PartiesCHARLES L. THOMASON, Plaintiff, v. NORMAN E. LEHRER, P.C., and NORMAN E. LEHRER, Defendants.
CourtU.S. District Court — District of New Jersey

Charles L. Thomason, Esq., pro se Red Bank, NJ.

Norman E. Lehrer, Esq., Norman E. Lehrer, P.C., Cherry Hill, NJ, Attorneys for Defendants, Norman E. Lehrer, P.C. and Norman E. Lehrer, Esq.

OPINION

STEPHEN M. ORLOFSKY, District Judge.

In what has unfortunately become a far too frequent occurrence in this era of "scorched-earth" litigation tactics, an errant attorney has lost sight of his professional obligations to his client, his profession, and this Court. What began in this Court as a relatively straightforward patent infringement dispute between two rain gutter manufacturers has now mushroomed into a separate, purported civil rights action brought by the attorney representing the plaintiff against the attorney representing the defendants in the patent dispute. The defendants in the patent action, represented by Norman E. Lehrer, Esq., alleged counterclaims against, among others, counsel for the plaintiffs, Charles L. Thomason, Esq.
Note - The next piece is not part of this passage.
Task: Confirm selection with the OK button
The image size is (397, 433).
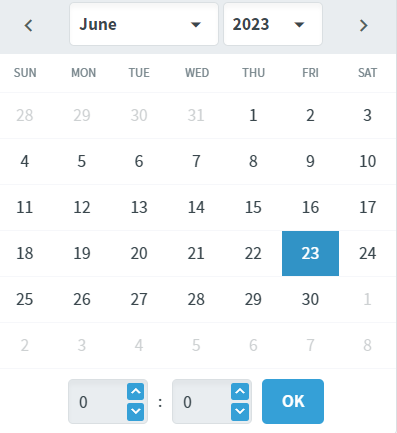Action: pyautogui.click(x=293, y=401)
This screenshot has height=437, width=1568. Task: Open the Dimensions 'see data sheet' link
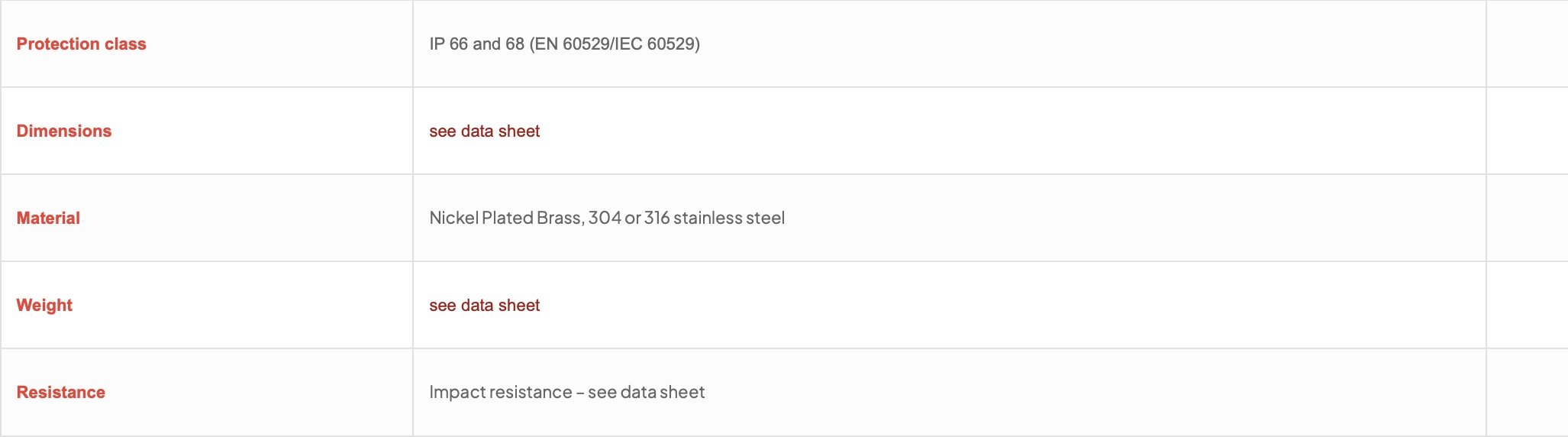[484, 131]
As a result of the counterclaims, Thomason and his firm were compelled to withdraw as plaintiff's counsel in the patent action. Instead of challenging the propriety of the factual allegations made by the patent case defendants in their counterclaims, either on their merits or through the mechanism of a motion for sanctions under Rule 11 of the Federal Rules of Civil Procedure, Thomason instead chose to file a separate civil rights action against Lehrer and Lehrer's professional corporation in state court. After removal of the state court action to this Court, Thomason amended his complaint to allege again that Lehrer "committed [an] abuse of process under color of statute and state laws" merely because Lehrer, on behalf of his clients, had alleged and served counterclaims upon Thomason.
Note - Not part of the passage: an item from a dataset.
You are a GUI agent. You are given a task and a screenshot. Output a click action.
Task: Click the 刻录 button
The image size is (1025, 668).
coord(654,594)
On its own motion and pursuant to Rule 11(c)(1)(B) of the Federal Rules of Civil Procedure, the Court entered an Order to Show Cause, the details of which are discussed below. After careful consideration, I find Thomason's conduct in this case to be intolerable and unprofessional. His actions were motivated by meanspiritedness and petulance, and driven by his ego, rather than his client's interests. Based upon the undisputed facts of record before me, I conclude that the frivolous civil rights action filed by Thomason in state court and then prosecuted in this Court was initiated solely to harass and retaliate against Lehrer.
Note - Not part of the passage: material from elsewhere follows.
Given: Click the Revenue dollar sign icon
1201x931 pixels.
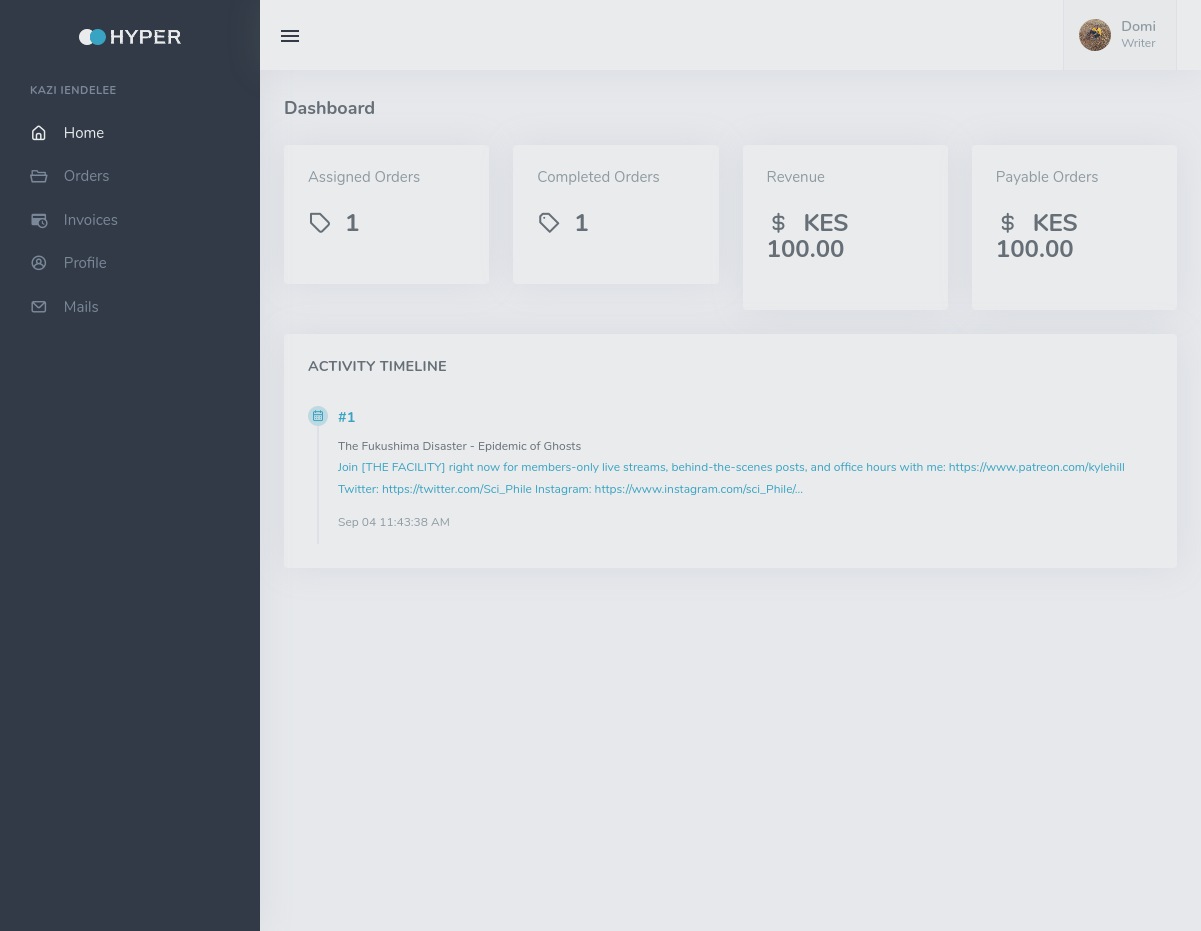Looking at the screenshot, I should [778, 223].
Because Thomason has interposed claims in the purported civil rights suit which were presented for an improper purpose and were not warranted by existing law or by a nonfrivolous argument for a change in law, I will impose sanctions against Thomason under Rule 11(b)(1-2) of the Federal Rules of Civil Procedure. I will fine Thomason $2,000, $1,000 to be paid directly to Lehrer and $1,000 to be deposited into the Court's Registry pursuant to Local Civil Rule 67.1. The fine shall be paid to Lehrer and the Clerk of the Court within thirty days of the date of this Opinion. I will also require Thomason to attend and complete continuing legal education ("CLE") courses in federal practice and procedure and on attorney professionalism and professional conduct. Thomason shall attend and complete the two CLE courses within eighteen months of the date of this Opinion. Upon completion of the CLE courses, Thomason shall file an affidavit with the Court attesting to his attendance at and satisfactory completion of each course.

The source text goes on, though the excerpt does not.